Trametinib was the first MEK inhibitor to be approved in Australia. A phase III randomised trial of dabrafenib in combination with trametinib versus dabrafenib alone found improved PFS, ORR and OS with the combination therapy. The median OS with combination treatment improved to 26 months, from almost 19 months with dabrafenib alone.15 In this trial, five-year survival was also highest among patients with good prognostic factors, which included a normal baseline lactose dehydrogenase level and fewer than three sites of metastatic disease.20 The combination of dabrafenib and trametinib compared with vemurafenib monotherapy was similarly found to have improved OS.16,20 


Cobimetinib is used in combination with vemurafenib. Results from clinical trials found that there was a similar survival benefit to that seen with a dabrafenib/trametinib combination for patients with BRAF mutant metastatic melanoma.17,21


The combination of binimetinib with encorafenib has demonstrated the longest disease control of any BRAF/MEK inhibitor combination. The results from the landmark COLUMBUS clinical trial were published in 2018. The median OS was 33.6 months for patients with BRAF mutant metastatic melanoma who received this combination compared with 16.9 and 23.5 months for those who received vemurafenib and encorafenib monotherapy, respectively (Table 1).18 

Targeted therapy toxicity

BRAF/MEK inhibitors are generally well tolerated. The three different combinations (dabrafenib/trametinib, cobimetinib/vemurafenib and encorafenib/binimetinib) each have several unique side effects (Table 2).22 In particular, encorafenib/binimetinib has a much lower rate of photosensitivity and febrile events compared with the other combinations.

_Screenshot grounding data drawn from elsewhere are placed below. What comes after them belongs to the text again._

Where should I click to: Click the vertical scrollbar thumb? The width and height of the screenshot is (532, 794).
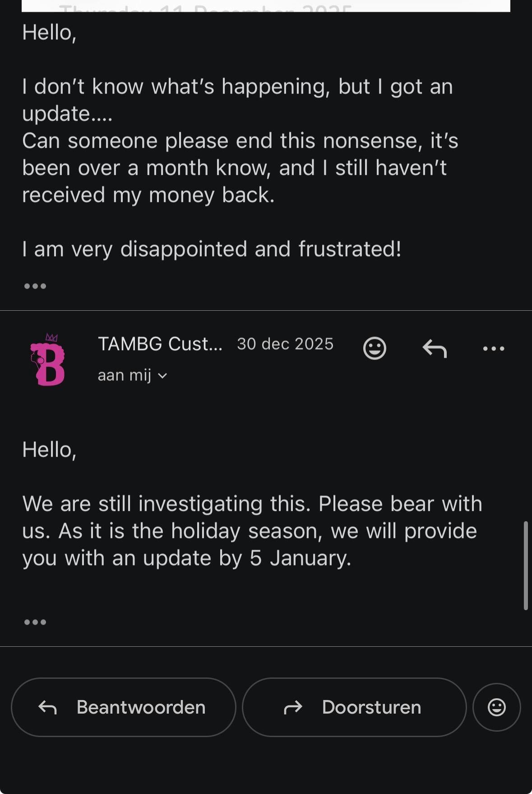pyautogui.click(x=526, y=565)
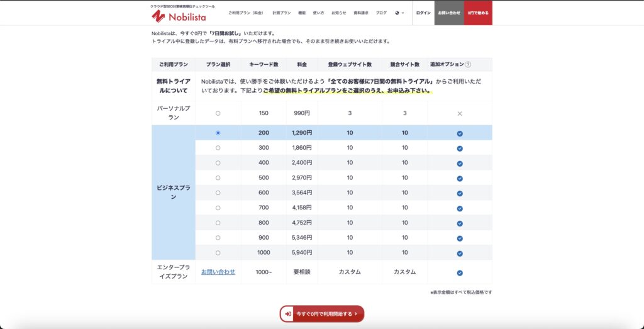
Task: Go to the ブログ navigation link
Action: click(381, 13)

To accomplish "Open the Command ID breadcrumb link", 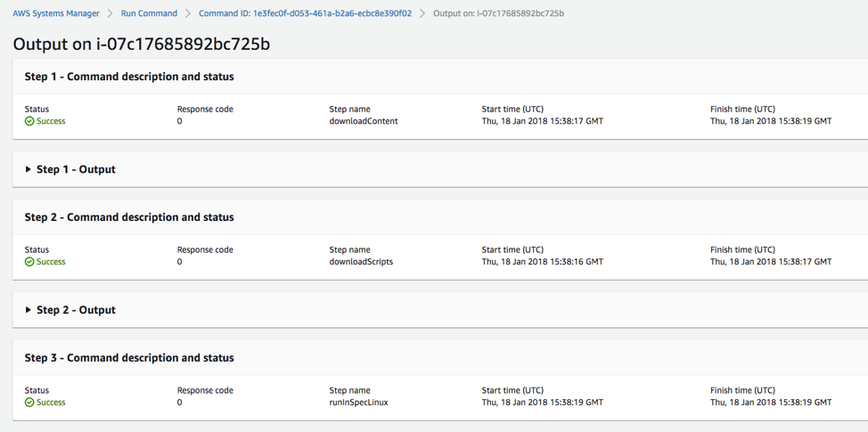I will pyautogui.click(x=305, y=13).
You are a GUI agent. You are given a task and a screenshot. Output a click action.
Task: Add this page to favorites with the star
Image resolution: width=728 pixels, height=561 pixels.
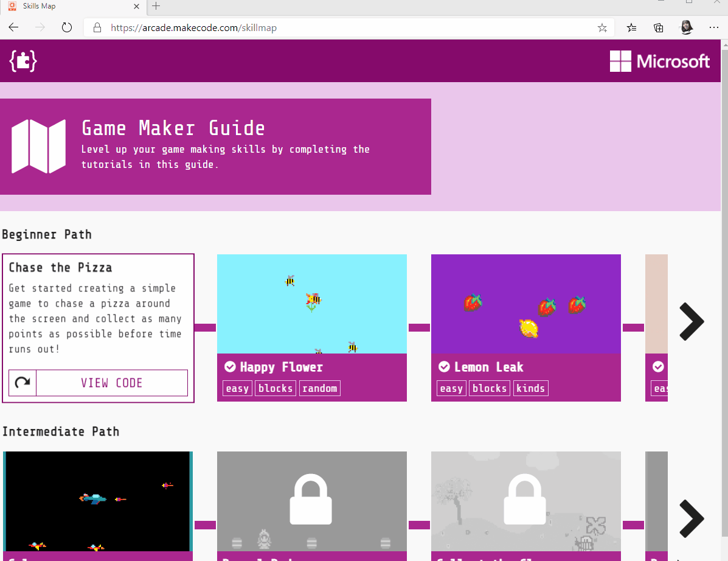tap(602, 27)
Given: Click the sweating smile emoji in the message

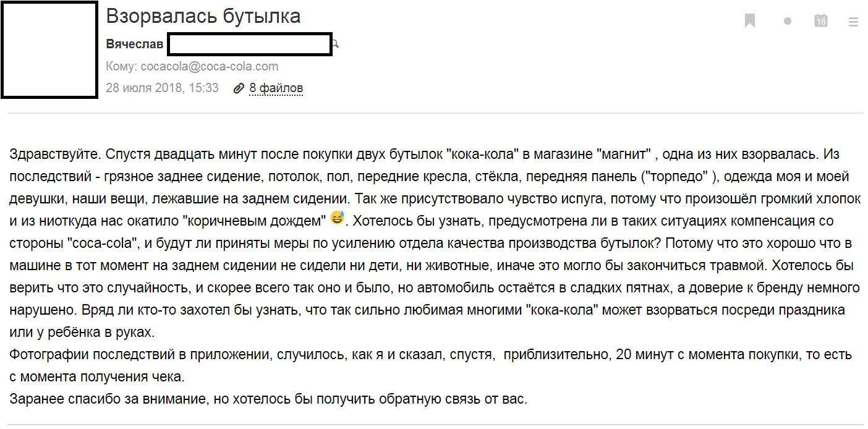Looking at the screenshot, I should click(337, 218).
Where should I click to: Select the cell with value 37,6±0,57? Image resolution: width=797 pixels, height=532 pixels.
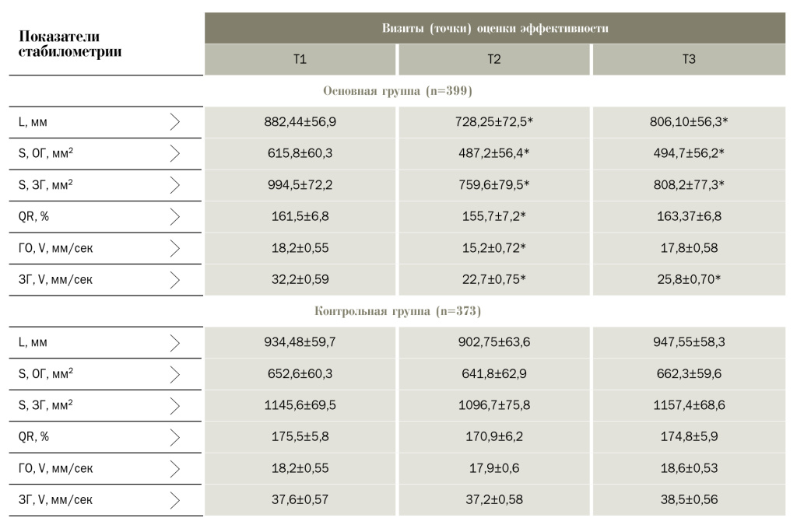click(x=300, y=499)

Immunotherapy aims to modulate a patient’s own immune response to tumour cells. This occurs by targeting certain checkpoints within the immune cascade, also referred to as immune checkpoint inhibition (ICI). Immunotherapy has dramatically improved survival for patients with both BRAF mutant and BRAF wild-type advanced melanoma.

There are two main immune checkpoints that are inhibited by immunotherapies in melanoma: cytotoxic T lymphocyte- associated antigen 4 (CTLA-4) and programmed cell death-1 (PD-1). CTLA-4 and PD-1 are immune checkpoint molecules that normally function to downregulate  T cell activation (Figure 2).7,23,24 This is an important mechanism for immune tolerance and is the main reason why immunotherapies have side effects. 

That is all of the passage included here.